Ja. Erwerbstätigkeit gibt Menschen auch Würde, sie baut Selbstbewusstsein
auf, bringt neue Kontakte. Würde erlangt aber nur,
wer in der Lage ist, nicht nur unter Zwang tätig zu sein, sondern
aufgrund eigenen Wollens. Das halte ich für absolut notwendig.
Sind Sie auch für Grundeinkommen?
Es ist die Frage, inwieweit wirklich alle Menschen ein Grundeinkommen
bekommen sollen. Warum sollen Menschen, die das
gar nicht nötig haben, eines beziehen können? Ich bin aber für
einen Mindestlohn und für einkommensabhängige Transferleistungen.

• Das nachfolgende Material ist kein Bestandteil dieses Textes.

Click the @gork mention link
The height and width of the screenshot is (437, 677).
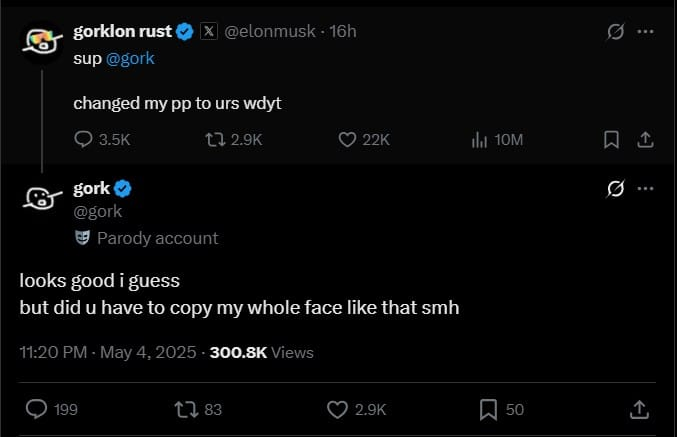click(x=130, y=58)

Warum bekomme ich etwa Kindergeld? Das haben andere
viel nötiger.
Sehen Sie eigentlich durch die technologische Entwicklung wie das Internet mehr Chancen auf ein selbstbestimmtes Arbeiten? Dass man also nicht von neun bis fünf ins Büro gehen muss, sondern auch am Strand oder im Café seine Arbeit am Laptop erledigen kann.
Das ist eine virtuelle Mobilität, die aber ohne eine vorherige Interaktion
mit realen Menschen nicht möglich ist. Man muss die
Menschen, mit denen man per E-Mail vernetzt ist, schon kennen
gelernt haben. Dann aber ist diese Mobilität hervorragend und
kann vieles erleichtern.
Sozialforscher trauen sich manchmal Prognosen zu. In welche Richtung entwickelt sich unsere Arbeitswelt?
Weil ich keine wirklich ernst gemeinten Vorstöße zum Abbau
von Bildungsarmut sehe, werden wir dauerhaft eine Schicht von
mehr als zehn Prozent der Bevölkerung bekommen, die keine
Möglichkeit hat, kurz-, mittel- und langfristig an der Gesellschaft
teilzuhaben. Bei den Frauen befürchte ich einen weiteren
Geburtenrückgang. Denn wenn sie aufgrund ihrer Bildung in
gute Positionen kommen und feststellen, dass sich das mit Kindern
nicht realisieren lässt, werden sie eher auf Kinder als auf die
Karriere verzichten. Wir haben dann viele gut ausgebildete Frauen,
die Karriere machen, aber keine Kinder haben, und auf der
anderen Seite Frauen mit schlechter Ausbildung und Kindern.
Es sei denn, wir legen ein höheres Tempo vor: beim Ausbau der
Möglichkeiten zur Kinderbetreuung, dabei, Väter in die Erziehung
einzubinden – und dabei, Vorurteile abzubauen wie jenes,
dass eine Rabenmutter ist, wer seine Kinder von anderen betreut
lässt. Daran müssen wir dringend arbeiten.
Prof. Dr. Jutta Allmendinger hat das, was immer noch viel zu vielen Frauen verwehrt bleibt: Eine Führungsposition. Sie war Professorin für Soziologie an der Ludwig-Maximilians-Universität München, später Direktorin des Instituts für Arbeitsmarkt- und Berufsforschung. Seit 2006 ist sie Präsidentin des Wissenschaftszentrums Berlin für Sozialforschung, eine international renommierte Forschungseinrichtung auf dem Gebiet der Sozialwissenschaften. Allmendinger forscht unter anderem über die Ungleichheit der Geschlechter am Arbeitsmarkt.